El precio es una caldera que se va cargando de presión hasta que llega el inflamable y esperadísimo enfrentamiento entre los dos hermanos. Hay que ver la explosión de Arquillué, y cómo Madaula revela (o se ve obligado a revelar) los secretos del pasado, su secreto y el del padre. Menuda partitura y menudos intérpretes. Y hay que ver cómo contempla Renom, demolida, sin moverse de la silla, con todos los sentidos alerta, ese pugilato en el que las razones zigzaguean de Víctor a Walter y de Walter a Víctor, en el que no se trata de saber quién gana sino quién pierde más. ¡Y ese final, ese contrapunto redondo, con Lluís Marco partiéndose el alma de risa con un viejo disco de chistes, escuchando las carcajadas de los espectros, terribles o benévolas, eso nunca lo sabremos, pero felizmente contagiosas!
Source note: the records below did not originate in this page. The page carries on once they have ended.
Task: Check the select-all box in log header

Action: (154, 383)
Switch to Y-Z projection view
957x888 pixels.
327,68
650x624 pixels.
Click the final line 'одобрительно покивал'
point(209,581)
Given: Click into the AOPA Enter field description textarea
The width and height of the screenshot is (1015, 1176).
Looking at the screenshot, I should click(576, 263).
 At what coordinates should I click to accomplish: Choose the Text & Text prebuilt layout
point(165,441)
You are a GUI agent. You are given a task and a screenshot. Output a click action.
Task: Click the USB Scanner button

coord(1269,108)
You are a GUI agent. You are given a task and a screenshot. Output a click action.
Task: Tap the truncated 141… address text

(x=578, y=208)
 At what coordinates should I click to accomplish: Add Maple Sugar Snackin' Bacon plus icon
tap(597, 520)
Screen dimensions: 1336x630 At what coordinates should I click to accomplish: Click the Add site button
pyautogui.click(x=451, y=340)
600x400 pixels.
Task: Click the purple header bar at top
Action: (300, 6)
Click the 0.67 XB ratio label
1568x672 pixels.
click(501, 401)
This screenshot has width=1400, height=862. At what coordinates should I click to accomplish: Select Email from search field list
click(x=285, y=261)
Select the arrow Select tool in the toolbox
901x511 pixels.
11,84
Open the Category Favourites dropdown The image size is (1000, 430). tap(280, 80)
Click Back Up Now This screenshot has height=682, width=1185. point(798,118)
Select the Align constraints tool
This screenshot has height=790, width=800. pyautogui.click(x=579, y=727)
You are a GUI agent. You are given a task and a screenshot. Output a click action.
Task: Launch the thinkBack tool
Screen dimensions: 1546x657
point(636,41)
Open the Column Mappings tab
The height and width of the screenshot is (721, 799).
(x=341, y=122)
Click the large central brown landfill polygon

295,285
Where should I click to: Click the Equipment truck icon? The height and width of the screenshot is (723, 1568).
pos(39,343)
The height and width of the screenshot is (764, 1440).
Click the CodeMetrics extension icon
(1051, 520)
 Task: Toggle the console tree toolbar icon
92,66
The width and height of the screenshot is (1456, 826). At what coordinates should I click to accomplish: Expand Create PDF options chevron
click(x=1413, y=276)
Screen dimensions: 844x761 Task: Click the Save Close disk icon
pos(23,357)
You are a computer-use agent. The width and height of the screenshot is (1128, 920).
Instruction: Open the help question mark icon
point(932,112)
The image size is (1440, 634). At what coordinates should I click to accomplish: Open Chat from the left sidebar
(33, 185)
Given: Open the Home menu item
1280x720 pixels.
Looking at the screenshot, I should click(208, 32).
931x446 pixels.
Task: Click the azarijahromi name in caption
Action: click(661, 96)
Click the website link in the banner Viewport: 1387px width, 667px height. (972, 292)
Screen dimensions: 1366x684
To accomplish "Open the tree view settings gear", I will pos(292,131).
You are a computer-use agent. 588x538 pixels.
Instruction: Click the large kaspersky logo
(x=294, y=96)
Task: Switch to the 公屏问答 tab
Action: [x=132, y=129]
Me equivoqué con esta obra, que ahora me parece la más honda, conmovedora y equilibrada de sus piezas. Aquí no hay mensajes subrayados, sino una verdad humana y palpitante, muy dolorosa pero muy sabiamente observada, que llega a cualquier corazón. No hay más que ver cómo vibra y resuena el silencio del público antes de la merecidísima explosión de aplausos. En su día, El precio fue el último éxito de Miller en Broadway, y en Broadway me sentí, como decía al principio, cuando la vi la otra noche. Es una de las grandes funciones de la temporada. Debería tener una larga vida en toda España.

El próximo sábado les hablaré de Yo, Feuerbach, de Tankred Dorst, otro regalo del Grec, en el Espai Lliure: un currazo de impresión de Pedro Casablanc, muy bien respaldado por Samuel Viyuela González, ambos a las órdenes de Antonio Simón. No se la pierdan cuando recale en temporada, en la Abadía, el próximo otoño.

El preu (The Price), de Arthur Miller. Teatro Goya (Barcelona). Dirección: Sílvia Munt. Intérpretes: Pere Arquillué, Ramon Madaula, Lluís Marco y Rosa Renom. Hasta el 7 de agosto.